Danke für den Link. Meine uV korrelieren tatsächlich miteinander
Im Internet habe ich folgende Lösungen gefunden:
Variablen entfernen.
-> würde ich lieber nicht machen, da besonders Expertise und Vertrauenswürdigkeit, zwei wichtige Faktoren, korrelieren.
PLS-Regression
Alternative Regressionsverfahren. Besonders wenn Variablen untereinander hoch korrelieren, zeigen Verfahren wie Ridge-Regression, LASSO-Regression und Elastic Net Regression ihre Stärken.
-> von den anderen Varianten habe ich noch nie etwas gehört.
Hättest du eine Empfehlung, welches für mich die beste Lösung wäre?
Oder vielleicht doch einfach Variablen umcodieren in zwei Ausprägungen und eine Varianzanalyse rechenen? Ich kenne die Nachteile, aber das ist das einzige statistische Verfahren das mir noch etwas sagt.

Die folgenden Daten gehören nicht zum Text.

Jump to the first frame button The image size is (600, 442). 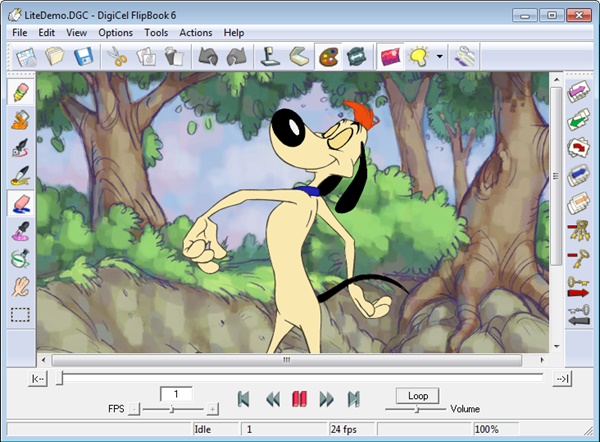click(x=243, y=399)
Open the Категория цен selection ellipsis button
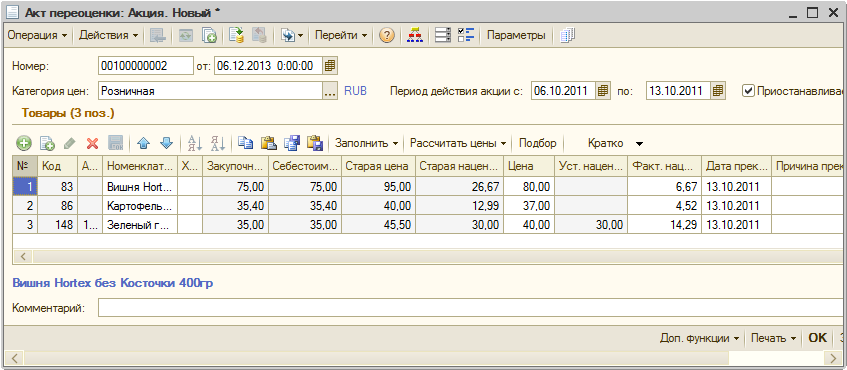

Habe gerade etwas zu Visual Binning gelesen, das würde vielleicht für die Varianzanalyse sprechen:
"Since the collected data was measured through Likert scales (very basic ordinal data) and not as factors as ANCOVA is demanding, the most appropriate way to manage the data was to use Visual Binning based on the frequency in the data, see Appendix C. The majority of the respondents had answered equal to three (3) or below (neutral, disagree, or strongly disagree) and because of the unequal distribution the variables were divided with cut-off points. Since the outcome variable (purchase intention) is continuous, Visual Binning was not made on that variable. For the variable usefulness, quality, and similarities, one (1) cut-point was used, and for the rest of the factors, two (2) cut-points were used. This to make it more true to the distribution in the data."